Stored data
- - - - -

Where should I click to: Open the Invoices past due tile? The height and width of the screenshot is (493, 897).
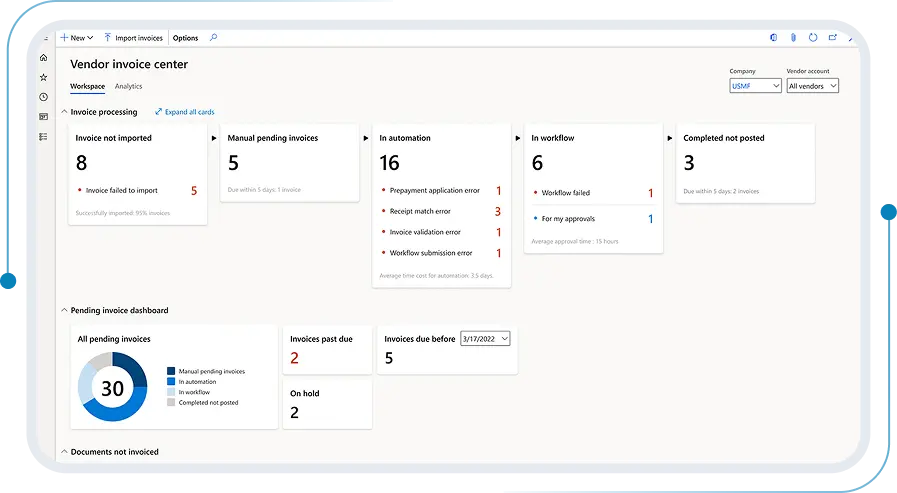click(x=327, y=350)
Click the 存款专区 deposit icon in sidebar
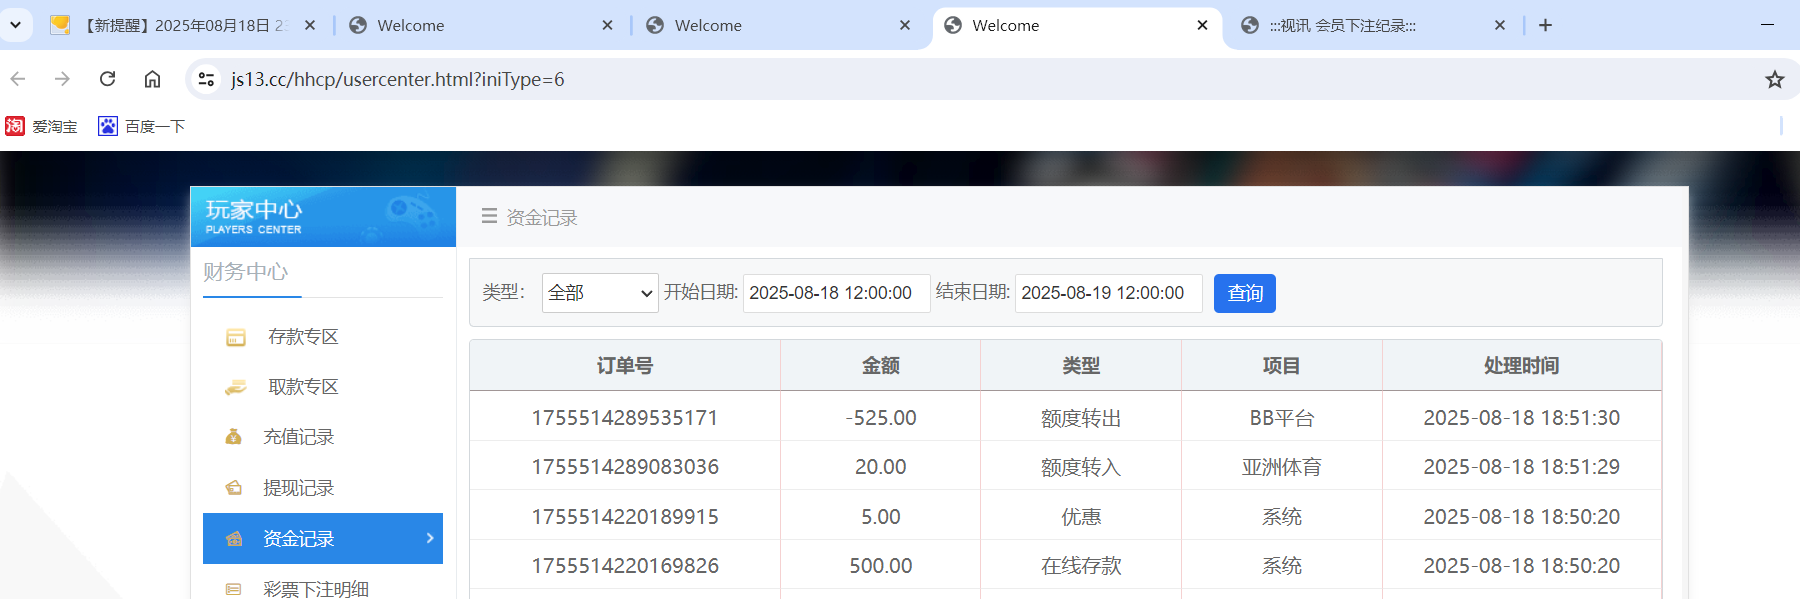The height and width of the screenshot is (599, 1800). tap(236, 338)
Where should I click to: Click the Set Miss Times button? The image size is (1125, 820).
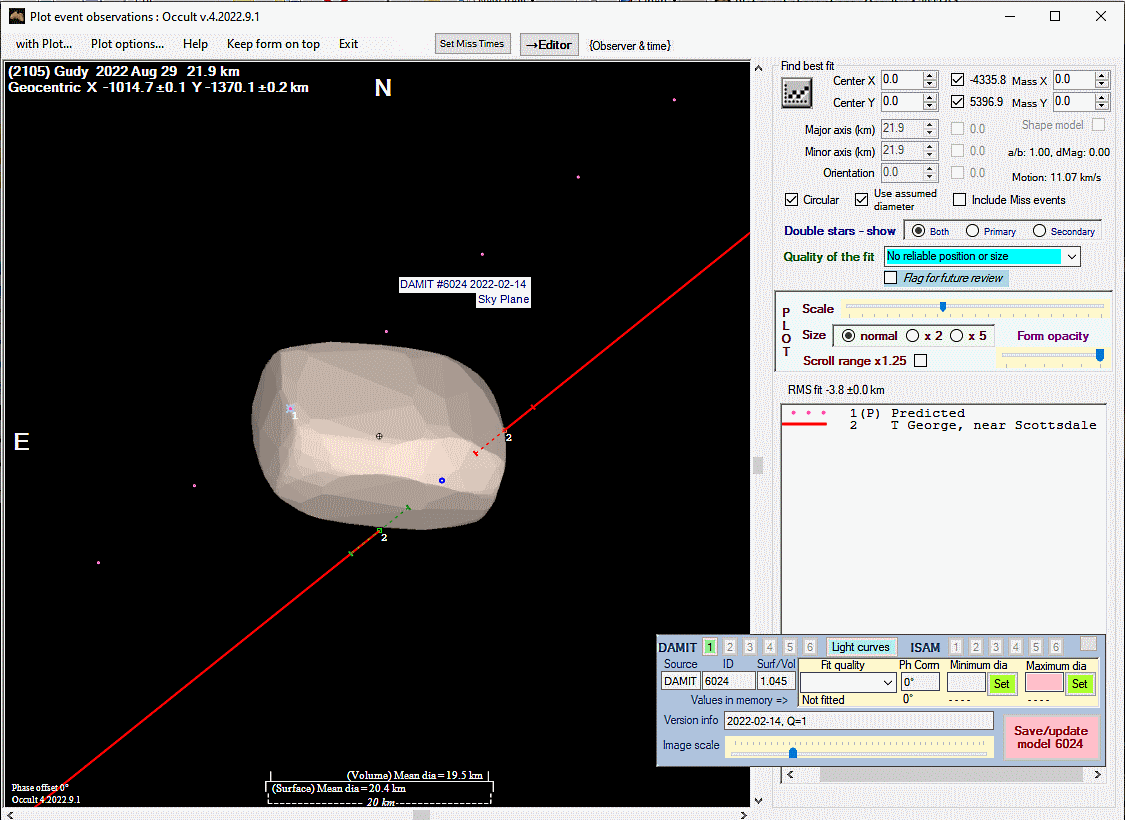pyautogui.click(x=473, y=44)
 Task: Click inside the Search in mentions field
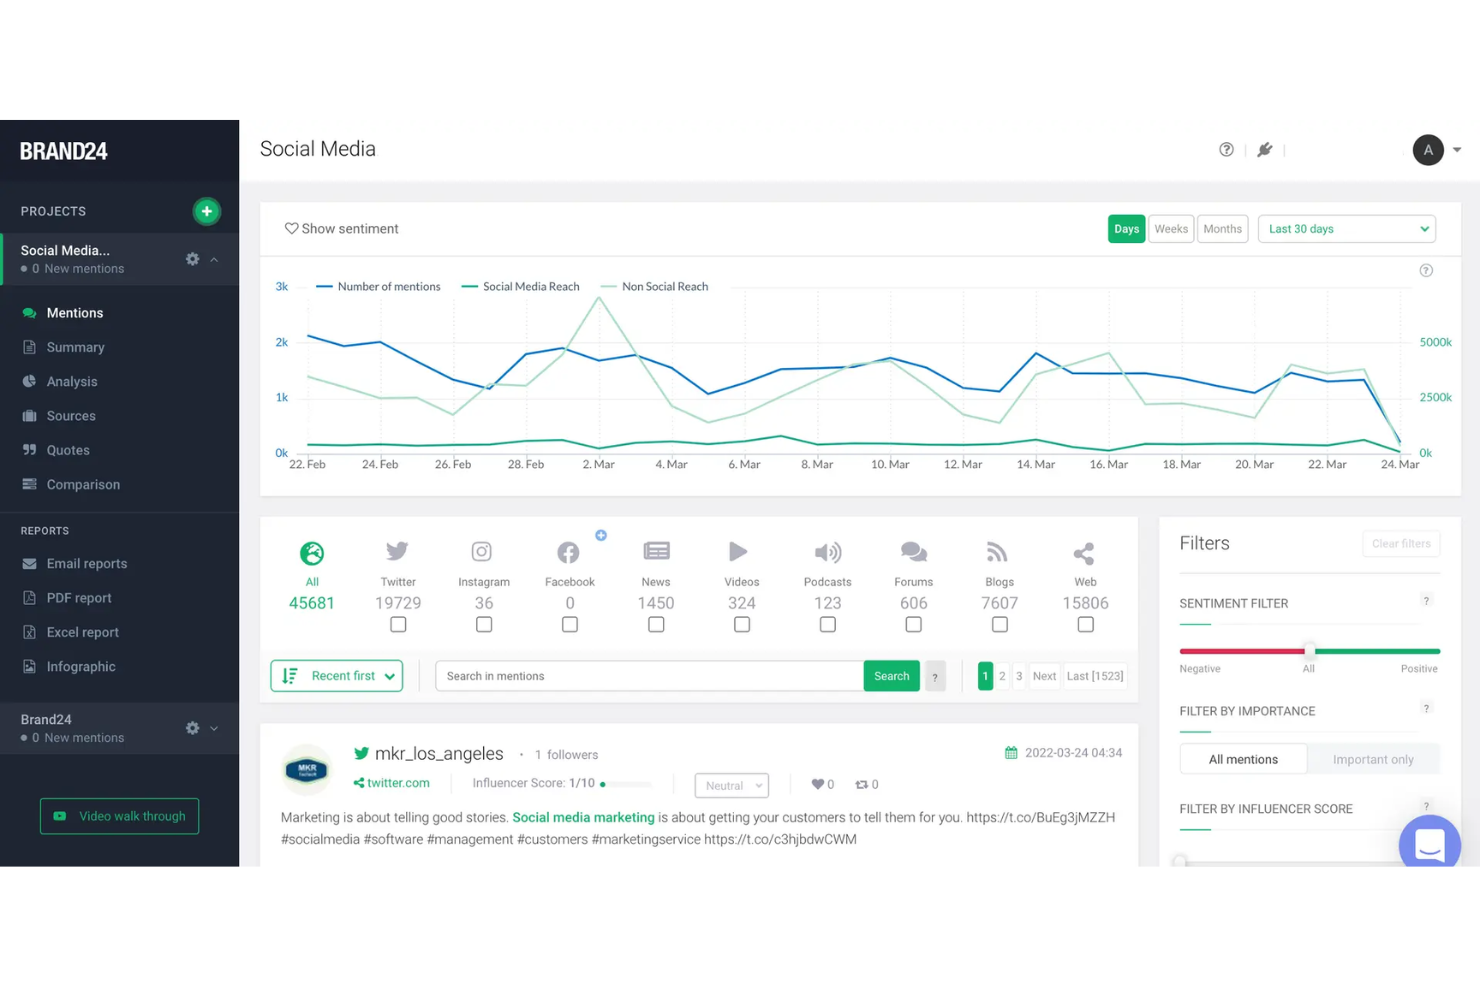[x=648, y=675]
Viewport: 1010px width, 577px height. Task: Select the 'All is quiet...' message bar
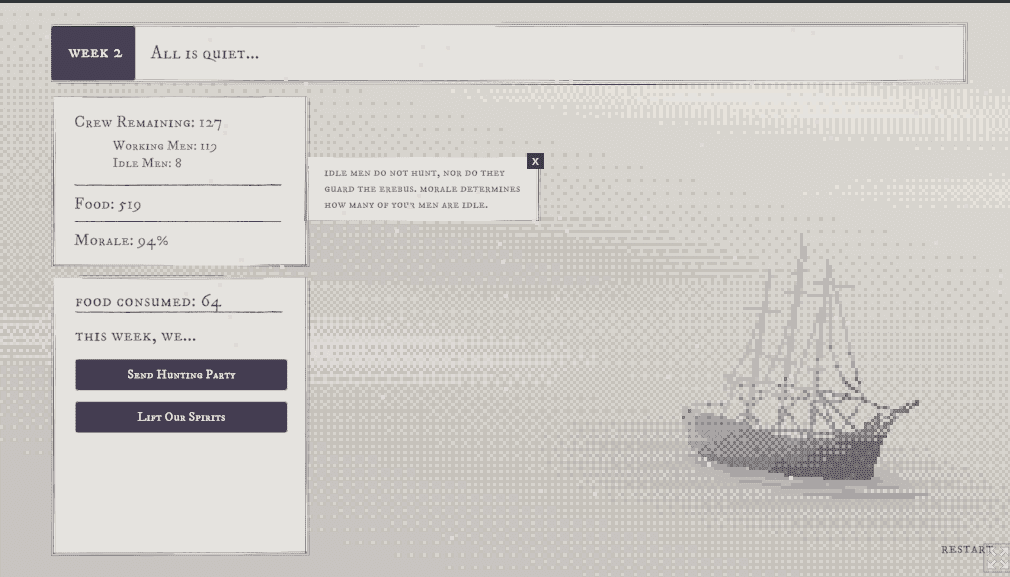pyautogui.click(x=550, y=53)
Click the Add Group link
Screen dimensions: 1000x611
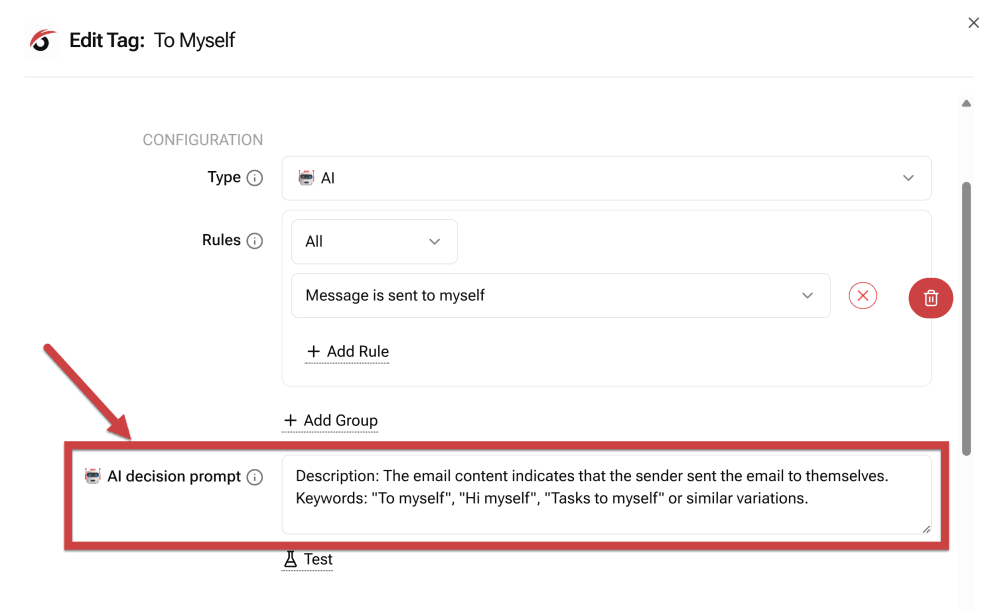(331, 421)
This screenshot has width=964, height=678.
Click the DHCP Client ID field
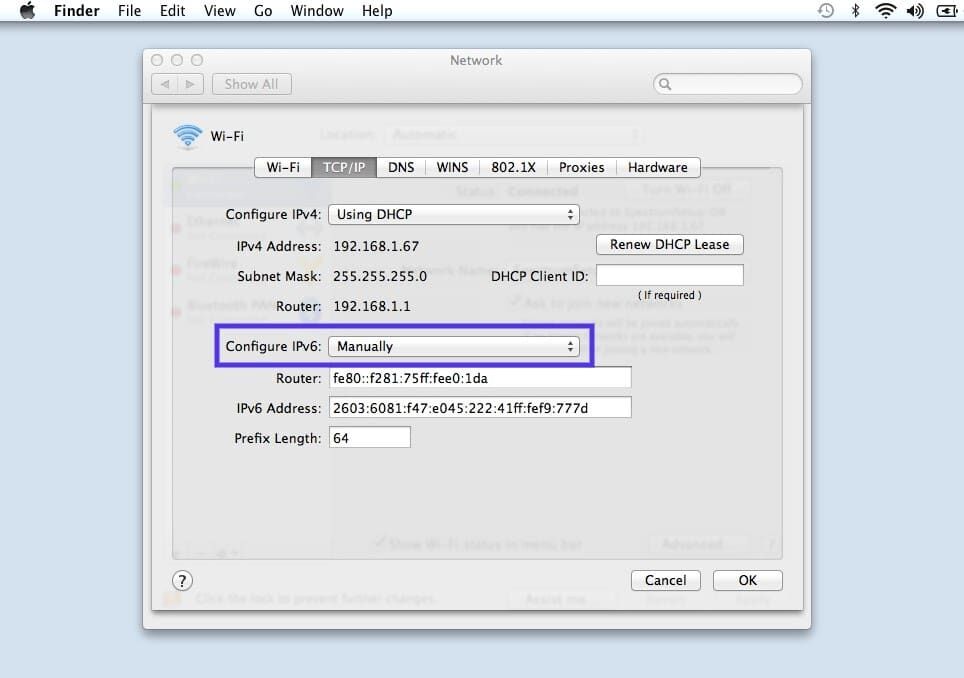tap(669, 275)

- - - - -

Would you return the records exactly, keeping out every picture?

EXERCISE SOLUTION
Where should I click to: Open the Invoices past due tile? The height and width of the screenshot is (493, 897).
click(x=327, y=350)
Click the 存款专区 deposit icon in sidebar
The height and width of the screenshot is (599, 1800). tap(236, 338)
Where should I click to: Click the Set Miss Times button? The image size is (1125, 820).
pyautogui.click(x=473, y=44)
 Task: Click inside the Search in mentions field
[x=648, y=675]
Viewport: 1010px width, 577px height. Task: Select the 'All is quiet...' message bar
pyautogui.click(x=550, y=53)
Click the Add Group link
Screen dimensions: 1000x611
(331, 421)
This screenshot has width=964, height=678.
Click the DHCP Client ID field
tap(669, 275)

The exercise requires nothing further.